14 min read

Quality testing of microchips

Analysis setup for wafer-level quality assurance of CROC readout chips

In this project I've developed the data-analysis and visualisation system for quality-assurance of CROC readout chips. About 47K of these chips have been manufactured by TSMC using the 65nm CMOS process to be bump-bonded to the pixel sensors of the CMS Tracking Detector. The chips are lithographically printed on 300mm wafers with 136 dies per wafer, out of which a certain fraction of chips typically have defects.

As the first step in the process of selecting high-quality chips we test them one by one directly on the wafer, before dicing and bump-bonding them to the actual sensors. This is done using a probing station equipped with a motorised microscope for precise positioning, and custom electronics (including a probe card) that has microscopic pins that touch the wire-bonding pads of a chip. The whole system allows to power a chip and to communicate with it, testing a wide range of its functions to decide if it can be used for the later production stages.

› More about the CROC chip

CROC chip (2x2cm in size) has been custom designed by the RD53 Collaboration to withstand extreme levels of radiation (up to 1 Grad of total ionising dose) that it will be exposed to at the HL-LHC (High Luminosity Large Hadron Collider). Its layout matches that of the Si sensors, using rectangular 25x100um pixels arranged into 336 rows by 432 columns, resulting in a total of 145,152 pixels in a single chip.

Each pixel has its own circuit with an analogue and digital readout, as well as a chip-wise blocks for powering and data processing, including zero-suppression and data compression before sending it out to the external part of the data-acquisition chain. This allows it to operate at the extremely high 40 MHz rate (every 25ns), in sync with beam collisions at the HL-LHC.

Pixels are rectangular, not square, in order to provide finer pitch in the bending direction of charged tracks contained in the magnetic field of the CMS detector. The curvature of a track is used for reconstructing its momentum and has therefore higher priority than its position along the beam.

Much more technical information about the chip is available in the RD53C-CMS manual (114 pages).

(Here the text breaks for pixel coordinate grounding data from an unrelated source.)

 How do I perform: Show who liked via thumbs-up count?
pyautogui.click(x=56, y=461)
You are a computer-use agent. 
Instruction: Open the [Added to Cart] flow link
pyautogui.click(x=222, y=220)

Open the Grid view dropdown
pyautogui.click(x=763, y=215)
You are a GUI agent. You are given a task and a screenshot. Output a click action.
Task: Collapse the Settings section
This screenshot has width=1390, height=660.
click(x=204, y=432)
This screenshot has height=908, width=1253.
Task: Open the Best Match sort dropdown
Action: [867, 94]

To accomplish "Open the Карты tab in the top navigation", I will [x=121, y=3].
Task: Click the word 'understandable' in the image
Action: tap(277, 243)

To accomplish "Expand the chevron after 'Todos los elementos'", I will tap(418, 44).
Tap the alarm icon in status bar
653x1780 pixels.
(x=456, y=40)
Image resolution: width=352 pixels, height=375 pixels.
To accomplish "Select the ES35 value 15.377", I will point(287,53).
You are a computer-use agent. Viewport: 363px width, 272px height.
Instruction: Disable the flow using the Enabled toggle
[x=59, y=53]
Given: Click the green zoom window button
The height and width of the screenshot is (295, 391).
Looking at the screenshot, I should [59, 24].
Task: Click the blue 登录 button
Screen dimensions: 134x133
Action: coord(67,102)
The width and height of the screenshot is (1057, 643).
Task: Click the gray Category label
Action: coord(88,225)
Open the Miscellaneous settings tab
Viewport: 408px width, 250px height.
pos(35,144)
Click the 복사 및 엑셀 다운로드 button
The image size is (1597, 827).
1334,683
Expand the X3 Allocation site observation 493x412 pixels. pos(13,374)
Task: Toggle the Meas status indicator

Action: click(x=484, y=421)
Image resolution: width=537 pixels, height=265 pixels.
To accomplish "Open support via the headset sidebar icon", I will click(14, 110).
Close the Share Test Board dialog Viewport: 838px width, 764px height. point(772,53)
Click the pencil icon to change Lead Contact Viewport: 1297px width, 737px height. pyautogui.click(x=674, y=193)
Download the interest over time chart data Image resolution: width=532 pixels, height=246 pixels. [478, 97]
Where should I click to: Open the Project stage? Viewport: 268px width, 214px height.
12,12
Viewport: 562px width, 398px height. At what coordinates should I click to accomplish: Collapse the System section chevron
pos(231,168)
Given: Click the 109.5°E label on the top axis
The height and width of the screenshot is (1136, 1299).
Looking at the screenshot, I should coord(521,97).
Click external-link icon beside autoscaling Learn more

Our group at INFN Torino was in charge of building a semi-automated quality-assurance system capable of testing one wafer a day. Manual human intervention was only expected every morning for review of the test results, unloading/loading of the wafers into the probing station and maintenance of the cleanroom. I was in charge of building the system for automated analysis of the test results to streamline the quality-grading process.

Main objectives

A long list of measurements, tests and calibrations are performed for every chip, including power consumption, data processing, pixel addressing, occupancy and noise levels, multiplexers, ring oscillators, temperature sensors, ADCs and DACs, and more. In total there are 300+ individual tests executed for every chip, which have been gradually implemented over time, as we were gaining more experience with the chips from different production batches.

Flexibility

Like most things in our field, we work with relatively small productions that require custom and flexible solutions easily adaptable to any changes that arise in the process. This means that the quality-grading logics had to be defined in a way that is easy to implement, easy to interpret and easy to adjust.

Chip-level updates

There are many external factors that can degrade the quality of such tests or make them impossible, such as oxidation on the probe-card needles, wrong alignment of the wafer, lithographic defects, mechanical damage or dust, faulty electronics or measurement equipment, etc. To avoid wasting time on tests that aren't working properly, the analysis workflow has to support gradual update of the analysis results after every tested chip. This allows to abort the testing procedure within the first few hours without letting the probe station touch all the chips of the wafer.

The micro-needles of the probe-card leave dents in the metal pads of the chip. Therefore, the number of times they get in contact should be kept as low as possible to keep the pads in a good shape for wire bonding during the module assembly.

Fast processing

Along the way we've hit a number of limitations in the data-acquisition firmware, which required collection of hundreds of megabytes of raw data from each chip to further process it during analysis, such as threshold and noise scans across all the pixels in a chip. This made the processing time critical for maintaining the intended rate of 1 wafer per day.

Scope separation

From the start we knew that we have to differentiate between critical tests that define the actual quality of the chip and complementary tests that we use for understanding the behavior of the chip and of the testing equipment itself, including various cross-checks and calibrations.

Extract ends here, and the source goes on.